Two orders going through on a single unit—single-store overselling was covered in article 24. But once you run multiple locations (warehouses) and sell the same SKU from several of them, a trickier form of overselling appears. Each location has stock, yet when you look at the combined total it seems you can sell more than you really can.
In this article we focus on the difference between aggregate availability and per-location stock, and we lay out both how cross-location overselling happens and the operations that prevent it by design. We also cover how to write per-location quantities into Shopify with Google Sheets as the master.
How aggregate stock causes cross-location overselling
In Shopify, inventory is tracked per location as states (available, committed, on hand, and so on). The 'available' figure shown on the product page tends to be the sum of stock across the locations where that product is set to sell. If Tokyo has 3 and Osaka has 2, a customer sees 5 as available in total.

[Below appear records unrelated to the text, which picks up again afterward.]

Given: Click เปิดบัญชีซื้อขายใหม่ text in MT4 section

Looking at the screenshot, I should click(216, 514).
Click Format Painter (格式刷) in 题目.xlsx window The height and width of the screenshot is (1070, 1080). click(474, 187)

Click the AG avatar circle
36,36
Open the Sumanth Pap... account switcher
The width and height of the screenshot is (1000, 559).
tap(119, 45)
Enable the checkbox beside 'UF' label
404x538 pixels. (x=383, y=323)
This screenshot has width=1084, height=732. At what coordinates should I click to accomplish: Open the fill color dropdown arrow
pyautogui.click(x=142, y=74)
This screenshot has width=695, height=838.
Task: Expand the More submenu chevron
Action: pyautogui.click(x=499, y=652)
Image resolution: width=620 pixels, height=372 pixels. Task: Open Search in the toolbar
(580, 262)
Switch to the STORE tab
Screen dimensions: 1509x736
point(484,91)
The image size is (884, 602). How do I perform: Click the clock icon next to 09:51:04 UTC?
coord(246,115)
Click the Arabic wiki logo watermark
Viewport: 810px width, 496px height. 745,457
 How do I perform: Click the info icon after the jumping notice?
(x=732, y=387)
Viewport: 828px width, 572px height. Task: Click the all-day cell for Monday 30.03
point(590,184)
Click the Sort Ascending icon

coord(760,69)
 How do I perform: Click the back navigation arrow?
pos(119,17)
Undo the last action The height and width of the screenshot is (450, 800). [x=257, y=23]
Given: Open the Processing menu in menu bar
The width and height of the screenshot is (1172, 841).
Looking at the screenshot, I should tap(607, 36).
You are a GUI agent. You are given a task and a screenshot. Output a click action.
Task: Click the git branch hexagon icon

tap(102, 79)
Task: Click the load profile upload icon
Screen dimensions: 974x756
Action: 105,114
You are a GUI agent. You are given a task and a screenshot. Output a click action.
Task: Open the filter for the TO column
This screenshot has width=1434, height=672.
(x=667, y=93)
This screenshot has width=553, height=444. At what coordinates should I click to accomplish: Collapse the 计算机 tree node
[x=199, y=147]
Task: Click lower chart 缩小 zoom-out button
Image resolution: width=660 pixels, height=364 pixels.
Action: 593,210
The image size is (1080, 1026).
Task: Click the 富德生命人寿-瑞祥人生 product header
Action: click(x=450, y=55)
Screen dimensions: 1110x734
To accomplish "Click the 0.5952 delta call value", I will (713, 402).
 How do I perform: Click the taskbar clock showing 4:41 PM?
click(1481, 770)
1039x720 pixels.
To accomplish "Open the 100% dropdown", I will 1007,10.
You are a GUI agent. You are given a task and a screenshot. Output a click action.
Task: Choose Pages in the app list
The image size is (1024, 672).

Here is the trap. An order is ultimately fulfilled from one location. If five orders land at once but Tokyo only has 3, Tokyo cannot ship 5. Enough in aggregate, not enough per location—that is exactly what cross-location overselling is.
Pitfalls when selling one SKU from multiple locations
Holding the same SKU as stock at several locations is perfectly fine in itself. Shipping from a nearby warehouse actually improves shipping cost and delivery time. The problem arises when you operate without grasping how each location's stock is updated and how it gets aggregated.
- A location sells out heavily, yet the aggregate display still looks like 'there is stock left'
- An in-store POS and online share the same SKU, and one side's movement lags before it reaches the other
- It becomes hard to trace which location a return or stocktake adjustment was applied to
- When you add a new location, you meant to include it in sales but it is not (or vice versa)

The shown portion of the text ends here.